The main objective is to compare whether the initiation of hemodialysis with two sessions a
week over conventional pattern of initiation of three sessions a week better preserves
residual renal function.
Description:
The primary specific objective is to assess the loss of renal function defined as 24 hours
diuresis less than 100 ml at 12 months of starting treatment. Secondary objectives are:
erythropoietin dose, concentration of beta 2-microglobulin, p-cresol, fenol, the state of
hydration and nutrition, adverse effects, hospital admissions, mortality and quality of life,
comparing both arms of treatment.
DESIGN: Multicenter randomized clinical trial. Randomization will be performed by an external
agent that guarantees an homogeneous balance between both arms. The randomization sequence
will not be available for the investigators responsible of the patients.
Inclusion criteria: Patients starting hemodialysis that maintain residual diuresis and urea
clearance greater than or equal to 2.5 ml / min with a minimum follow-up of one year.
Exclusion criteria: Anuric patients, patients with acute renal failure and patients who start
hemodialysis after having going through a renal transplant.
The variables that will be analyzed are 24h diuresis, urea clearance, creatinin clearance,
haemoglobin, leukocytes, platelets, creatinin, urea, Na, K, albumin, prealbumin, Ca, P, PTH,
PCR, ferritin, B2microglobulin, BNP, KT/V, Erythropoietin dose, state of hydratation and life
quality.
Sample size should be of 42 patients on each arm of treatment to obtain a 95% confidence
(α=0,05) and a 80% of statistical power (β=0,20).

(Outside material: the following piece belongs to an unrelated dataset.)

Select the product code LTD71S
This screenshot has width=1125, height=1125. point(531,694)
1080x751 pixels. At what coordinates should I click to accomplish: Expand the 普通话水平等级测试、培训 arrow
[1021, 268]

The normality of the data will be analyzed with Kolmogorov-Smirnov test which will allow to
use parametric tests (T-student) or non-parametric tests (U-Mann-Whitney). Association of
categoric variables of both arms will be analyzed with Chi2 test, or using Fisher statistic.
Loss of renal function will be analyzed up to 12 months and time studies will be performed
through non-parametric test (Kaplan-Meier), obtaining the estimated probability of loss of
renal function in both arms and comparing survival functions through "Log-Rank" statistic.
The demonstration of efficacy and safety through a clinical trial would spread this clinical
practice in the nephrology community and therefore in our national health system.